14 Topics in Multiple Regression
Thus far we have developed the basis for multiple OLS reression using matrix algebra, delved into the meaning of the estimated partial regression coefficient, and revisited the basis for hypothesis testing in OLS. In this chapter we turn to one of the key strengths of OLS: the robust flexibility of OLS for model specification. First we will discuss how to include binary variables (referred to as ``dummy variables") as IVs in an OLS model. Next we will show you how to build on dummy variables to model their interactions with other variables in your model. Finally, we will address an alternative way to express the partial regression coefficients – using standardized coefficients – that permit you to compare the magnitudes of the estimated effects of your IVs even when they are measured on different scales. As has been our custom, the examples in this chapter are based on variables from the class data set.
14.1 Dummy Variables
Thus far, we have considered OLS models that include variables measured on interval level scales (or, in a pinch and with caution, ordinal scales). That is fine when we have variables for which we can develop valid and reliable interval (or ordinal) measures. But in the policy and social science worlds, we often want to include in our analysis concepts that do not readily admit to interval measure – including many cases in which a variable has an “on - off”, or “present - absent” quality. In other cases we want to include a concept that is essentially nominal in nature, such that an observation can be categorized as a subset but not measured on a “high-low” or “more-less” type of scale. In these instances we can utilize what is generally known as a dummy variable, but are also referred to as indicator variables, Boolean variables, or categorical variables.
What the Heck are “Dummy Variables”?
- A dichotomous variable, with values of 0 and 1;
- A value of 1 represents the presence of some quality, a zero its absence;
- The 1s are compared to the 0s, who are known as the ``referent group";
- Dummy variables are often thought of as a proxy for a qualitative variable.
Dummy variables allow for tests of the differences in overall value of the \(Y\) for different nominal groups in the data. They are akin to a difference of means test for the groups identified by the dummy variable. Dummy variables allow for comparisons between an included (the 1s) and an omitted (the 0s) group. Therefore, it is important to be clear about which group is omitted and serving as the ``comparison category."
It is often the case that there are more than two groups represented by a set of nominal categories. In that case, the variable will consist of two or more dummy variables, with 0/1 codes for each category except the referent group (which is omitted). Several examples of categorical variables that can be represented in multiple regression with dummy variables include:
- Experimental treatment and control groups (treatment=1, control=0)
- Gender (male=1, female=0 or vice versa)

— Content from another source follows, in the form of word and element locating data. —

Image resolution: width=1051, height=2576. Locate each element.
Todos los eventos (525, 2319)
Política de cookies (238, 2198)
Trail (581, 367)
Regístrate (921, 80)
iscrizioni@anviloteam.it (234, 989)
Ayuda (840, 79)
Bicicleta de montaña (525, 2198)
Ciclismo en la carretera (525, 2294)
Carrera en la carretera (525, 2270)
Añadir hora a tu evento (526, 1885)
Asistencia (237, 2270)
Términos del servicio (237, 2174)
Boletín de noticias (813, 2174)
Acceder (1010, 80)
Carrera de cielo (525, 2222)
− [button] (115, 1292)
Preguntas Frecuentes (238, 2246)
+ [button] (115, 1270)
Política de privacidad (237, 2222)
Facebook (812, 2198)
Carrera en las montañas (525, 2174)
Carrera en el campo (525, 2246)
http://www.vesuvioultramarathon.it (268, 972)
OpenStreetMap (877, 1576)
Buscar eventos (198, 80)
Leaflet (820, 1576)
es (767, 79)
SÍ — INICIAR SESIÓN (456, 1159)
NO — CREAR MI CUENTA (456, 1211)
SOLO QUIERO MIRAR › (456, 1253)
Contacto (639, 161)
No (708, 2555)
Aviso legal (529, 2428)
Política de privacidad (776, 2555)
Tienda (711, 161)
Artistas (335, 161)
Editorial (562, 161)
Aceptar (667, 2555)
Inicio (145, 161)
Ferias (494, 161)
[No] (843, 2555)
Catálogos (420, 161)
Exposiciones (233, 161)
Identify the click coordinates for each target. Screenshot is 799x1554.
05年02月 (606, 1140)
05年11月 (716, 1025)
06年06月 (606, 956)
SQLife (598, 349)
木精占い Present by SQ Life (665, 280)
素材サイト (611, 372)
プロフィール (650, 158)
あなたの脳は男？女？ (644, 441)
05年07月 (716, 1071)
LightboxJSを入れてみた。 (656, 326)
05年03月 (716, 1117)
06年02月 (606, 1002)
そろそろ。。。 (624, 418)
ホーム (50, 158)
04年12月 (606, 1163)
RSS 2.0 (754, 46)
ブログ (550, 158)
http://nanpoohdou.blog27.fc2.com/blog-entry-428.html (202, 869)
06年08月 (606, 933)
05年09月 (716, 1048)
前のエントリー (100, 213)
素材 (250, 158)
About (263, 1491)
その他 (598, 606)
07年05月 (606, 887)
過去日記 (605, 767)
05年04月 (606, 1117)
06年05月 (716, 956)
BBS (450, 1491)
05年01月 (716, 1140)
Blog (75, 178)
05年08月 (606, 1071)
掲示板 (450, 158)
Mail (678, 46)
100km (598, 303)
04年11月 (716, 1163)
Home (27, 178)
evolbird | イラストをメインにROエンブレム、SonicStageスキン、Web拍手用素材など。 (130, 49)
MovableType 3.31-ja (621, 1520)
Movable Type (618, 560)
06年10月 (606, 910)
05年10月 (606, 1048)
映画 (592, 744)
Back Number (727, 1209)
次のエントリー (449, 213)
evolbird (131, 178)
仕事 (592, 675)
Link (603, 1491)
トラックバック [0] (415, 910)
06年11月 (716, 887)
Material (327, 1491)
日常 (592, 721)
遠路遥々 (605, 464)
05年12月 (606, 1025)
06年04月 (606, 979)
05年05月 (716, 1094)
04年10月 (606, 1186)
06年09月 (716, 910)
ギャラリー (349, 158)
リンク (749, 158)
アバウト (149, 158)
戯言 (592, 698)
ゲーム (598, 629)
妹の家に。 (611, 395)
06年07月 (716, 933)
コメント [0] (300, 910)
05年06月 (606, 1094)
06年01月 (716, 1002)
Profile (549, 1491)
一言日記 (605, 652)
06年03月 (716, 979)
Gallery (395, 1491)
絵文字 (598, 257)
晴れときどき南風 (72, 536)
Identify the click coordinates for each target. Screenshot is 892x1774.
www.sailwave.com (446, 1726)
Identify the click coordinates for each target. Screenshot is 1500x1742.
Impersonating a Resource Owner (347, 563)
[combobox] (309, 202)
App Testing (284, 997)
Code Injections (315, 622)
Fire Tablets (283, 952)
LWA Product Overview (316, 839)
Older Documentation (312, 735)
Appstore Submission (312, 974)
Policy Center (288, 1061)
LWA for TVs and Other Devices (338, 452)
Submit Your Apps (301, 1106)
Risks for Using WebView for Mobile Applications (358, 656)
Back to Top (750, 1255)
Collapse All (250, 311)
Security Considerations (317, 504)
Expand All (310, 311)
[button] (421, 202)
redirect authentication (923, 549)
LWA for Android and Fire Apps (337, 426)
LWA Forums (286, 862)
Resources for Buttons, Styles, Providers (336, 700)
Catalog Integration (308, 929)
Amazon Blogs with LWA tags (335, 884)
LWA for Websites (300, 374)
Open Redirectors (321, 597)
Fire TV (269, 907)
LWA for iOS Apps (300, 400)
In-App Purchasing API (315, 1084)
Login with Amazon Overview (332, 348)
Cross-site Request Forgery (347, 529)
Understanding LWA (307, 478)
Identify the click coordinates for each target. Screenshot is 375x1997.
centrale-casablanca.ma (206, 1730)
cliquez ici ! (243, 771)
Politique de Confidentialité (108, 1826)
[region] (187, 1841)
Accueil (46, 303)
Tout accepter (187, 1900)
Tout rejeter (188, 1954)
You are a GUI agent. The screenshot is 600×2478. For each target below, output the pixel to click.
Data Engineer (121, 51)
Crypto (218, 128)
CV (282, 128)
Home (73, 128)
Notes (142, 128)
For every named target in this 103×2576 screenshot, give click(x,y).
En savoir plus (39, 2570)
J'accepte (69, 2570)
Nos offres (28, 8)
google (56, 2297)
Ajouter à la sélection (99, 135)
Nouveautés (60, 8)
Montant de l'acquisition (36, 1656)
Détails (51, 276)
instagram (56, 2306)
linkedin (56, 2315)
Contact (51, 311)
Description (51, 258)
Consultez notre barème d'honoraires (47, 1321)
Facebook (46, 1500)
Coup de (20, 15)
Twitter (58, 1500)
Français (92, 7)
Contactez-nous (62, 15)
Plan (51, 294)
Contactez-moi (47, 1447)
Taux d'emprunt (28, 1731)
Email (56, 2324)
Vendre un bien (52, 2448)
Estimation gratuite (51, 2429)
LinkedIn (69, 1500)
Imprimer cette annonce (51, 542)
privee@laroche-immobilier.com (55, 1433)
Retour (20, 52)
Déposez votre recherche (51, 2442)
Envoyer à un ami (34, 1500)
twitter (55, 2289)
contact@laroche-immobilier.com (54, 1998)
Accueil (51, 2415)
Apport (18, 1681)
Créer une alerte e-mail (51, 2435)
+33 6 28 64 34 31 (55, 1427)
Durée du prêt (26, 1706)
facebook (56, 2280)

- Race and ethnicity (a dummy for each group, with one omitted referent group)
- Region of residence (dummy for each region with one omitted reference region)
- Type of education (dummy for each type with omitted reference type)
- Religious affiliation (dummy for each religious denomination with omitted reference)
The value of the dummy coefficient represents the estimated difference in \(Y\) between the dummy group and the reference group. Because the estimated difference is the average over all of the \(Y\) observations, the dummy is best understood as a change in the value of the intercept (\(A\)) for the ``dummied" group. This is illustrated in Figure 14.1. In this illustration, the value of \(Y\) is a function of \(X_1\) (a continuous variable) and \(X_2\) (a dummy variable). When \(X_2\) is equal to 0 (the referent case) the top regression line applies. When \(X_2 = 1\), the value of \(Y\) is reduced to the bottom line. In short, \(X_2\) has a negative estimated partial regression coefficient represented by the difference in height between the two regression lines.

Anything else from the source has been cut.